Provided data
◆ ◆ ◆
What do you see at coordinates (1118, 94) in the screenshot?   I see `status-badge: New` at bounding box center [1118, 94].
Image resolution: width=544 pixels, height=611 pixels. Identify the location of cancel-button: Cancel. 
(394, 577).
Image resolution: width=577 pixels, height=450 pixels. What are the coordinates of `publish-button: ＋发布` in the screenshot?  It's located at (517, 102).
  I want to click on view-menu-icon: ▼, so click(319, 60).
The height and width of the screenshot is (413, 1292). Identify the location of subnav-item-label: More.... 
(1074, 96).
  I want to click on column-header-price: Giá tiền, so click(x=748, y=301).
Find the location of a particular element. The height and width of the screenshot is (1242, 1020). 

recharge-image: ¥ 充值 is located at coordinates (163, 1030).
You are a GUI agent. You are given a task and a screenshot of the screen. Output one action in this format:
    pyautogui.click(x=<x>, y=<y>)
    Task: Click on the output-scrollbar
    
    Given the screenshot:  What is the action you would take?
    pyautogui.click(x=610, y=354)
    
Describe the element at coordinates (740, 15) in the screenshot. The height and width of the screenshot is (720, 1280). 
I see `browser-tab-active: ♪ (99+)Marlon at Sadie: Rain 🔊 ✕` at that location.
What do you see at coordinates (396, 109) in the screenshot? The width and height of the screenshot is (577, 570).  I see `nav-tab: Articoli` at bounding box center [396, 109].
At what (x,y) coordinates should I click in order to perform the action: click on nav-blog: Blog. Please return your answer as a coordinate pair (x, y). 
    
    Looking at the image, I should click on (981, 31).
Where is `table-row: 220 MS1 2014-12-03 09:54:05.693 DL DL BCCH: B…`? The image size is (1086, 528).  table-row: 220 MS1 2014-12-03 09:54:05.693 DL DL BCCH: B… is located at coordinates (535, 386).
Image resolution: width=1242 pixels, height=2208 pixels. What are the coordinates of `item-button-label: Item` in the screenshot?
◆ ◆ ◆
Please write out all of the material above again, swapping every "screenshot" for "screen capture" and leaving everything else unchanged.

What do you see at coordinates (1118, 94) in the screen capture?   I see `status-badge: New` at bounding box center [1118, 94].
Image resolution: width=544 pixels, height=611 pixels. Identify the location of cancel-button: Cancel. 
(394, 577).
Image resolution: width=577 pixels, height=450 pixels. What are the coordinates of `publish-button: ＋发布` in the screen capture?  It's located at (517, 102).
  I want to click on view-menu-icon: ▼, so click(319, 60).
The height and width of the screen capture is (413, 1292). Identify the location of subnav-item-label: More.... 
(1074, 96).
  I want to click on column-header-price: Giá tiền, so click(x=748, y=301).
Find the location of a particular element. The height and width of the screen capture is (1242, 1020). 

recharge-image: ¥ 充值 is located at coordinates (163, 1030).
You are a GUI agent. You are given a task and a screen capture of the screen. Output one action in this format:
    pyautogui.click(x=<x>, y=<y>)
    Task: Click on the output-scrollbar
    
    Given the screen capture:  What is the action you would take?
    pyautogui.click(x=610, y=354)
    
Describe the element at coordinates (740, 15) in the screen capture. The height and width of the screen capture is (720, 1280). 
I see `browser-tab-active: ♪ (99+)Marlon at Sadie: Rain 🔊 ✕` at that location.
What do you see at coordinates (396, 109) in the screen capture? The width and height of the screen capture is (577, 570).  I see `nav-tab: Articoli` at bounding box center [396, 109].
At what (x,y) coordinates should I click in order to perform the action: click on nav-blog: Blog. Please return your answer as a coordinate pair (x, y). 
    
    Looking at the image, I should click on (981, 31).
Where is `table-row: 220 MS1 2014-12-03 09:54:05.693 DL DL BCCH: B…`? The image size is (1086, 528).  table-row: 220 MS1 2014-12-03 09:54:05.693 DL DL BCCH: B… is located at coordinates (535, 386).
Image resolution: width=1242 pixels, height=2208 pixels. What are the coordinates of `item-button-label: Item` in the screen capture?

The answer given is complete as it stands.